The late 1970s break with sterling was hard on booksellers. Together with VAT it increased the price of books by 60 per cent over two years.The Booksellers Association, with Frank O'Mahony as its chairman, ran a successful campaign to have VAT removed from books. Booksellers and publishers then pledged £30,000 in a further campaign to get book-buyers back into the shops. "We could do it then," Frank says, "because we weren't dealing with multinationals."
There was a point when the O'Mahony bookselling story might have changed direction. The UK bookseller Pentos, which had bought out Hodges Figgis around 1980, offered it to O'Mahony's when they themselves later went bust.
"I could have bought HF for £70,000, the cost of their stock in fact," Frank says, "but I decided against buying. It would have meant a move to Dublin and I was keen to carry out expansion here."
The O'Mahony expansion story charts a course through the changing 20th century. The first ground floor expansion happened in 1946 and the second, a basement extension in 1953, was overseen by Clare O'Mahony and Arthur O'Leary, the shop's manager for some 40 years. (FE O'Mahony was in hospital at the time.) In 1970, a library supply department was added to the first floor and in 1976 the schoolbook department was moved round the corner to Thomas Street.
Between 1978 and 1980 the main shop floor was extended from 278 sq m to 600 sq m (3,000 sq ft to 6,500 sq ft).

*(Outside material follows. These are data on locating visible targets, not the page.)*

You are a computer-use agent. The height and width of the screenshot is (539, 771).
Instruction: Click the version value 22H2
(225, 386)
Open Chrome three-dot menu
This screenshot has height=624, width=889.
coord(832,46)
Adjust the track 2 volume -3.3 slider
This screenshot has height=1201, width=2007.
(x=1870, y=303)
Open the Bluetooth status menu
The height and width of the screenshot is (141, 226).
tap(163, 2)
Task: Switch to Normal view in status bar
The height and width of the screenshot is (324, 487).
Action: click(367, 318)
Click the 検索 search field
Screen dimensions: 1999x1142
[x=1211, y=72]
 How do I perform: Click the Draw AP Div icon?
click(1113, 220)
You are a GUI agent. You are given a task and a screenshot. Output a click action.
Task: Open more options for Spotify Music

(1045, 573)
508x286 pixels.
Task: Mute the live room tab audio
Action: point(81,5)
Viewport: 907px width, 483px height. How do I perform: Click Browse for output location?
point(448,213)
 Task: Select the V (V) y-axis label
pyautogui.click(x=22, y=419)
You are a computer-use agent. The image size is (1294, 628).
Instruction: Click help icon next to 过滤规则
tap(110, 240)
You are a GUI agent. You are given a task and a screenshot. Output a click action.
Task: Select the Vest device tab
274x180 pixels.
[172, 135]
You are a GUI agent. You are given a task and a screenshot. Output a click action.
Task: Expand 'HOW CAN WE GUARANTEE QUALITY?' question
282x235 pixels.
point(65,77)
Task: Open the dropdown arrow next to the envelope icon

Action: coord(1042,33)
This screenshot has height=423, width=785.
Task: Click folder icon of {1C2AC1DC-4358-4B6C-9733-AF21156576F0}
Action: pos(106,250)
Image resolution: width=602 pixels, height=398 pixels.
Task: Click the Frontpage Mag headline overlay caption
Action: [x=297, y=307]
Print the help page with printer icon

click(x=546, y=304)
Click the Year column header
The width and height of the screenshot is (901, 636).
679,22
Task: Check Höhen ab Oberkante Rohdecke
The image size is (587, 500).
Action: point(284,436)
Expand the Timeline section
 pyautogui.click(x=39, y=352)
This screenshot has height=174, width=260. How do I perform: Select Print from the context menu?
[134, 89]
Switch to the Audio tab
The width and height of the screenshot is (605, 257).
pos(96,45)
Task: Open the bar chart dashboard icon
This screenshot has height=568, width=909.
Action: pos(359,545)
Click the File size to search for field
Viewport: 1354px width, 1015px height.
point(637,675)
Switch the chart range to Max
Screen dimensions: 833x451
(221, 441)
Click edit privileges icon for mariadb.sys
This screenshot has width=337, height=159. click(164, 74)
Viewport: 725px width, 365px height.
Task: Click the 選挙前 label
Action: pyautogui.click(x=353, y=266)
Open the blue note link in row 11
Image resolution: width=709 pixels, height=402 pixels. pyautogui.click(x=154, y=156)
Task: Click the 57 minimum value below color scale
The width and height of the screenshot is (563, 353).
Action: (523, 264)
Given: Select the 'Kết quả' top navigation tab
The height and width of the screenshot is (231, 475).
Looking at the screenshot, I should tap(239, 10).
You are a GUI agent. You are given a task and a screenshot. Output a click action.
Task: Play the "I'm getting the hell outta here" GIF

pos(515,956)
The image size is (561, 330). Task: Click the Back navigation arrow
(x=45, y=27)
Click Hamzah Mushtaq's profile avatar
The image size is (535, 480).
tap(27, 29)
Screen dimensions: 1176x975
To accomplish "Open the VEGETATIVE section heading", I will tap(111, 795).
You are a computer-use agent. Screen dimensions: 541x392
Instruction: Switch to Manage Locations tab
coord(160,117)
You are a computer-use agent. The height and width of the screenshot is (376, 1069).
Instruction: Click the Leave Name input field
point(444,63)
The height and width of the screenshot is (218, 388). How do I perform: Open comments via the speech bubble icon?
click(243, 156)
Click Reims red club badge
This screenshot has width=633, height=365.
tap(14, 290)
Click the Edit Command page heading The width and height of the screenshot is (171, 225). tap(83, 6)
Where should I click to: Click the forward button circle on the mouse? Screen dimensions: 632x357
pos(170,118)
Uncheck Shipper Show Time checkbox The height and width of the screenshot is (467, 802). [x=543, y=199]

In the 1990s, O'Mahony's opened shops in Tralee and Ennis and in the middle of that decade extended the O'Connell Street shop to 1,021 sq m (11,000sq ft). Four years ago the company acquired the rear of the next door premises. O'Mahonys also has a shop in the University of Limerick.
Frank laments some changes in bookselling, things like "the lack of care by publishers to seriously good authors' backlists and marketing pressures which shorten the shelf-life of books and creates bestsellers, some worthy, some not, but all of them hyped a lot.
"We've some customers who've been coming for over 80 years and Frank McCourt tells the story of how he was thrown out after four days reading Macbeth in his lunchtime. We gave him a leather bound copy when his own book was published."
O'Mahony's employ more than 100 people, up to 150 at peak seasonal times. Frank is there for the long haul. "I'm a 100 per cent owner now," he says, "and it's up to my children whether they'll come into the business or not. I won't be forcing them.
"I'm a firm believer in keeping control in the hands of only one or two family members. My eldest is only 17 and youngest eight, so there's a while to go yet before decisions are made."